(Dataset items)
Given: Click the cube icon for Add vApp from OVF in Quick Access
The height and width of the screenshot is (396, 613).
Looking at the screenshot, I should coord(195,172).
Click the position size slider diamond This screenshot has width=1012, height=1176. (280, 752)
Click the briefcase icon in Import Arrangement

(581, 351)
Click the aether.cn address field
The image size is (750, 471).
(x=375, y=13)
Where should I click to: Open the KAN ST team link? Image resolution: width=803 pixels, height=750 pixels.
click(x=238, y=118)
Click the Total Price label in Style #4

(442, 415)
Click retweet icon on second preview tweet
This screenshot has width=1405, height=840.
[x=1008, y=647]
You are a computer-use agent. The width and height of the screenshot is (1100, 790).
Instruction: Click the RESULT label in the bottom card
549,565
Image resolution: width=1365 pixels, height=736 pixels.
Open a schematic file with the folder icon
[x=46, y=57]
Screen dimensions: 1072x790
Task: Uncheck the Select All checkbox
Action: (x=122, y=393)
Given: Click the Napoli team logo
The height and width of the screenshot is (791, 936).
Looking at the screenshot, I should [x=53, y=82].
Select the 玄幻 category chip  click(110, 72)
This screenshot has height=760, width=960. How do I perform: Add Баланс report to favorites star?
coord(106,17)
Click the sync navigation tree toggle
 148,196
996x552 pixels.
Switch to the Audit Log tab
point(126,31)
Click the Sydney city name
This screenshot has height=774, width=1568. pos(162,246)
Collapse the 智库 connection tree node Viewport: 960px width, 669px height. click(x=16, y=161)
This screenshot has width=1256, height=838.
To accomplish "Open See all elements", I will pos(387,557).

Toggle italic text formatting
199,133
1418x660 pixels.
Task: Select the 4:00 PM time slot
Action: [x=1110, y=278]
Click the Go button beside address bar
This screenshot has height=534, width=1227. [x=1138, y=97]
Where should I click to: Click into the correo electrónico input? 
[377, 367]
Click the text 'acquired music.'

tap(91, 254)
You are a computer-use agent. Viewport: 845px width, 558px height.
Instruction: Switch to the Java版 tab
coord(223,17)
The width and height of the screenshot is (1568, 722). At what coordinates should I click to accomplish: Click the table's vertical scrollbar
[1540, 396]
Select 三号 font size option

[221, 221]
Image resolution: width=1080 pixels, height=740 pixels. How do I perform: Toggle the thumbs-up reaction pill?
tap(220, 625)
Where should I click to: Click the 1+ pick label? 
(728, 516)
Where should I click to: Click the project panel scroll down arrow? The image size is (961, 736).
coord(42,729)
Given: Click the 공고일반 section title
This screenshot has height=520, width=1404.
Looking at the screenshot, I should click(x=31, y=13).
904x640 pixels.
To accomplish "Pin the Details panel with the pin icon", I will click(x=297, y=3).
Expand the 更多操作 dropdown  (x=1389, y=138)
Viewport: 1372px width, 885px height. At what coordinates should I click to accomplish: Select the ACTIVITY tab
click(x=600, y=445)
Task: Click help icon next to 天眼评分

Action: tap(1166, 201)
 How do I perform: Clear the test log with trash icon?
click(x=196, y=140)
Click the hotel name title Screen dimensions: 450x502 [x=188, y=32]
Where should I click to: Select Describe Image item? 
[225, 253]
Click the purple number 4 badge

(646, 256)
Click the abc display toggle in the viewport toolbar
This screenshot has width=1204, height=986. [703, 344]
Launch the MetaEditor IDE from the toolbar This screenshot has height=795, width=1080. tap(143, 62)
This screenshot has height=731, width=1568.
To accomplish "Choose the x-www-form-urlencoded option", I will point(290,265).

ASSIGNMENT: Restate each entry word for word.

RESULT:
Given: Click the cube icon for Add vApp from OVF in Quick Access
The height and width of the screenshot is (396, 613).
Looking at the screenshot, I should coord(195,172).
Click the position size slider diamond This screenshot has width=1012, height=1176. (280, 752)
Click the briefcase icon in Import Arrangement

(581, 351)
Click the aether.cn address field
The image size is (750, 471).
(x=375, y=13)
Where should I click to: Open the KAN ST team link? Image resolution: width=803 pixels, height=750 pixels.
click(x=238, y=118)
Click the Total Price label in Style #4

(442, 415)
Click retweet icon on second preview tweet
This screenshot has width=1405, height=840.
[x=1008, y=647]
You are a computer-use agent. The width and height of the screenshot is (1100, 790).
Instruction: Click the RESULT label in the bottom card
549,565
Image resolution: width=1365 pixels, height=736 pixels.
Open a schematic file with the folder icon
[x=46, y=57]
Screen dimensions: 1072x790
Task: Uncheck the Select All checkbox
Action: (x=122, y=393)
Given: Click the Napoli team logo
The height and width of the screenshot is (791, 936).
Looking at the screenshot, I should [x=53, y=82].
Select the 玄幻 category chip  click(110, 72)
This screenshot has height=760, width=960. How do I perform: Add Баланс report to favorites star?
coord(106,17)
Click the sync navigation tree toggle
 148,196
996x552 pixels.
Switch to the Audit Log tab
point(126,31)
Click the Sydney city name
This screenshot has height=774, width=1568. pos(162,246)
Collapse the 智库 connection tree node Viewport: 960px width, 669px height. click(x=16, y=161)
This screenshot has width=1256, height=838.
To accomplish "Open See all elements", I will pos(387,557).

Toggle italic text formatting
199,133
1418x660 pixels.
Task: Select the 4:00 PM time slot
Action: [x=1110, y=278]
Click the Go button beside address bar
This screenshot has height=534, width=1227. [x=1138, y=97]
Where should I click to: Click into the correo electrónico input? 
[377, 367]
Click the text 'acquired music.'

tap(91, 254)
You are a computer-use agent. Viewport: 845px width, 558px height.
Instruction: Switch to the Java版 tab
coord(223,17)
The width and height of the screenshot is (1568, 722). At what coordinates should I click to accomplish: Click the table's vertical scrollbar
[1540, 396]
Select 三号 font size option

[221, 221]
Image resolution: width=1080 pixels, height=740 pixels. How do I perform: Toggle the thumbs-up reaction pill?
tap(220, 625)
Where should I click to: Click the 1+ pick label? 
(728, 516)
Where should I click to: Click the project panel scroll down arrow? The image size is (961, 736).
coord(42,729)
Given: Click the 공고일반 section title
This screenshot has height=520, width=1404.
Looking at the screenshot, I should click(x=31, y=13).
904x640 pixels.
To accomplish "Pin the Details panel with the pin icon", I will click(x=297, y=3).
Expand the 更多操作 dropdown  (x=1389, y=138)
Viewport: 1372px width, 885px height. At what coordinates should I click to accomplish: Select the ACTIVITY tab
click(x=600, y=445)
Task: Click help icon next to 天眼评分

Action: tap(1166, 201)
 How do I perform: Clear the test log with trash icon?
click(x=196, y=140)
Click the hotel name title Screen dimensions: 450x502 [x=188, y=32]
Where should I click to: Select Describe Image item? 
[225, 253]
Click the purple number 4 badge

(646, 256)
Click the abc display toggle in the viewport toolbar
This screenshot has width=1204, height=986. [703, 344]
Launch the MetaEditor IDE from the toolbar This screenshot has height=795, width=1080. tap(143, 62)
This screenshot has height=731, width=1568.
To accomplish "Choose the x-www-form-urlencoded option", I will point(290,265).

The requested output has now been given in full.